Type III is very rare.
The incidence of type I is about 1 in 100,000 births. It is inherited as an autosomal recessive. Incidence and clinical pattern shows no sex difference. It is more common in a region of Quebec province in Canada; the incidence is very high, and the incidence of carriers of one specific mutation is 1 in 14 adults.1
Présentation
Retour au sommaireMost infants present within the first 2 or 3 months of life. A minority present later with a slower form that produces rachitisme and more gradual development of cirrhose.
Symptômes
Failure to thrive is the first feature.
Vomiting and diarrhoea come next, rapidly progressing to bloody stool, lethargy, and jaundice. A distinctive cabbage-like odour is characteristic.

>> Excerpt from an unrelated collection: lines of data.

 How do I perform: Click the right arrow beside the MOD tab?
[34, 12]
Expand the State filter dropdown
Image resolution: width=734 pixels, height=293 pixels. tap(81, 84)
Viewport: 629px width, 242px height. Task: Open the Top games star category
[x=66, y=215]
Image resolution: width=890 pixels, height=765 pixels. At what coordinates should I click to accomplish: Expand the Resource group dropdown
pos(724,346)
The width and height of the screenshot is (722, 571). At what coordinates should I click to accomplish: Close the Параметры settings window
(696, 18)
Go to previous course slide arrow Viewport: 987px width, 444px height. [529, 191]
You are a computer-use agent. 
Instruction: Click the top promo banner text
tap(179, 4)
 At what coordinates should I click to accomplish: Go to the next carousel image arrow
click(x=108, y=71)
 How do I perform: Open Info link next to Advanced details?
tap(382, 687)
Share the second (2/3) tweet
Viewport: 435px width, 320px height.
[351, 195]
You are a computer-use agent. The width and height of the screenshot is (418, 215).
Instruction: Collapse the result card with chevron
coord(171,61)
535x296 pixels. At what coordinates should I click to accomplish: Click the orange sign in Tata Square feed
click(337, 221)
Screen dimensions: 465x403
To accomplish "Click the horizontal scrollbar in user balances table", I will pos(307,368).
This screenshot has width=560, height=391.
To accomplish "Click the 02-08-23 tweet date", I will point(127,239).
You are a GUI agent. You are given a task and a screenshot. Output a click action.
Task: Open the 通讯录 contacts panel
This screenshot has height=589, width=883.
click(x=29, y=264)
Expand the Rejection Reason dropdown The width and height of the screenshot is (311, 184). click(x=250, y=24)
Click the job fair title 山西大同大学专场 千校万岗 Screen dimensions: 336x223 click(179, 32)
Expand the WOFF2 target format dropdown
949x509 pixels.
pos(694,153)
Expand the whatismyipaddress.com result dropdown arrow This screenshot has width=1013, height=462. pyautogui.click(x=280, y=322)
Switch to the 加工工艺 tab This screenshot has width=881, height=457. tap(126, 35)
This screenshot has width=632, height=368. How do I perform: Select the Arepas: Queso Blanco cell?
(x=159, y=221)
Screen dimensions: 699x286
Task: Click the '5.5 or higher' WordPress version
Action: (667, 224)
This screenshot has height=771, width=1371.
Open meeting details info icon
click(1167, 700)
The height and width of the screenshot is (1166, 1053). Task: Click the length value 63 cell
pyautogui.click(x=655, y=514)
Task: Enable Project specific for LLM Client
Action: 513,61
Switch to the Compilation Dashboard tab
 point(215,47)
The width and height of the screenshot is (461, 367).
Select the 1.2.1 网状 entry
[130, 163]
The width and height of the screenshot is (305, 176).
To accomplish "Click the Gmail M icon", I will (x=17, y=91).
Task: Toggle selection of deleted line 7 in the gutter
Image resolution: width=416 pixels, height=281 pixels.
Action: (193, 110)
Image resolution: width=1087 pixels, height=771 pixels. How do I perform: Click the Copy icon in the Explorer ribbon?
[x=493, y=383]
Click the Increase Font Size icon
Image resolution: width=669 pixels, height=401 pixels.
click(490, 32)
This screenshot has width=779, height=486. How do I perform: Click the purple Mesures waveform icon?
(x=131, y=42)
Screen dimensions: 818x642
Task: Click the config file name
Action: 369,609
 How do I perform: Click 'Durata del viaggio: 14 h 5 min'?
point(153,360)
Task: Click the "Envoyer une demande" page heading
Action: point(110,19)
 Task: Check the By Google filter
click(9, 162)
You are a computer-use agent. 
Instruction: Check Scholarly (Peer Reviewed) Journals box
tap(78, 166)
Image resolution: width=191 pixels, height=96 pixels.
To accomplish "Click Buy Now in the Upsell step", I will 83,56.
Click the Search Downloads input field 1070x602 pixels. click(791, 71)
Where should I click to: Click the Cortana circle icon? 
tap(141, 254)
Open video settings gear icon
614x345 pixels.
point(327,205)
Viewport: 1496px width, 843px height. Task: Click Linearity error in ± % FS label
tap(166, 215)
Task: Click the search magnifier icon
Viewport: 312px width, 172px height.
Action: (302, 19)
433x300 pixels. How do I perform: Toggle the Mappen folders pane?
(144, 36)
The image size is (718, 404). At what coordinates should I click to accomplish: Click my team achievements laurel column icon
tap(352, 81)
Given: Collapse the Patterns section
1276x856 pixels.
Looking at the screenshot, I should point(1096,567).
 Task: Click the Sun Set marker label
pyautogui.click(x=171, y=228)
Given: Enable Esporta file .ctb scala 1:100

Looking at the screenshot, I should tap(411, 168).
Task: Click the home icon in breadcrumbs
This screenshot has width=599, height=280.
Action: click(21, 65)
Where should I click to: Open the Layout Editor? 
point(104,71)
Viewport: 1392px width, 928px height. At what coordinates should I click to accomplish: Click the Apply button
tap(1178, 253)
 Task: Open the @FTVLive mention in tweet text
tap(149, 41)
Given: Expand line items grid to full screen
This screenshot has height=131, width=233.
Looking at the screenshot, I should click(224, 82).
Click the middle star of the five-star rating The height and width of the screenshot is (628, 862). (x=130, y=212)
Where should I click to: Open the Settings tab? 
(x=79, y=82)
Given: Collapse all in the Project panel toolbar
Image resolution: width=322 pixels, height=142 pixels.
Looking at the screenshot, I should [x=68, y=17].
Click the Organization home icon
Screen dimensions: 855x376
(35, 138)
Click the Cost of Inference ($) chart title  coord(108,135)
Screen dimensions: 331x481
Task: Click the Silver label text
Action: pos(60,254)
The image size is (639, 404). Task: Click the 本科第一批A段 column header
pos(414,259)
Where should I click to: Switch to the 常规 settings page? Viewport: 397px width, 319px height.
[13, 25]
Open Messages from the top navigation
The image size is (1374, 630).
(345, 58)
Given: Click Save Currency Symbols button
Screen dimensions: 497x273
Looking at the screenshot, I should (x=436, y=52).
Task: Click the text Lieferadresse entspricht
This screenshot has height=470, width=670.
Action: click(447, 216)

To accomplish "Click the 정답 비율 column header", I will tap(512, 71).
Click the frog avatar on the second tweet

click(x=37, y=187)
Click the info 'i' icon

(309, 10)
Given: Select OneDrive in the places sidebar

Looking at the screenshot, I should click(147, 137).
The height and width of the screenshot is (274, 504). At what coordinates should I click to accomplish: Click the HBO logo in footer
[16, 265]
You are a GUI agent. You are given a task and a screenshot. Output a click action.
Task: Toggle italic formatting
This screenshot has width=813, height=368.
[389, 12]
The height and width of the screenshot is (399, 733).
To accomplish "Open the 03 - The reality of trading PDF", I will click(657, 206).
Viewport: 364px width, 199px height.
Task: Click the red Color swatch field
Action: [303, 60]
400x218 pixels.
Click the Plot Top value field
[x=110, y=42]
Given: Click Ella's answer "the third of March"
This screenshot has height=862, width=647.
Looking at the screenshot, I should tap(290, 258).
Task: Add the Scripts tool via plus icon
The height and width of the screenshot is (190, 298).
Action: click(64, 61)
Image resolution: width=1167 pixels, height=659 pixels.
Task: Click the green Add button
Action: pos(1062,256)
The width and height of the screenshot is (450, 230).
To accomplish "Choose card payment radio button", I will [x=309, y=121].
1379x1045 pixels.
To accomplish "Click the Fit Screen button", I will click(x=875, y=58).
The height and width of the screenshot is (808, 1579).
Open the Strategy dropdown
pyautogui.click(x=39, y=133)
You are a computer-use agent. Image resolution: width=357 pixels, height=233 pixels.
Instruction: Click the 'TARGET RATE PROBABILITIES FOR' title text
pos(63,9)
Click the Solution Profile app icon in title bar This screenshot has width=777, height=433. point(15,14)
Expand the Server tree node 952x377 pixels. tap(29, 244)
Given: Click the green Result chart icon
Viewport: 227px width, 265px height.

The chronic form presents at about 1 year old with failure to thrive and delayed walking, possibly due to rickets.
Signes
Hepatomegaly is present in the first 3 months of life.
The acute onset may be dramatic, with hepatomegaly, jaundice, epistaxis, melaena, purpuric lesions, marked oedema, and the distinctive cabbage-like odour.
The more chronic form may cause polyneuropathy and painful abdominal crises, rather like acute intermittent porphyrie. There is an abnormality of haem production.
If they survive, they may have hepatic nodules due to carcinome hépatocellulaire (HCC) with possible metastases or cirrhosis.
This disease includes the Fanconi syndrome that is renal tubular disorder which occurs in a number of metabolic disorders. Polyuria causes polydypsia. There is loss of water, calcium, potassium, magnesium, and other substances in the body. It often leads to bone disease and stunted growth.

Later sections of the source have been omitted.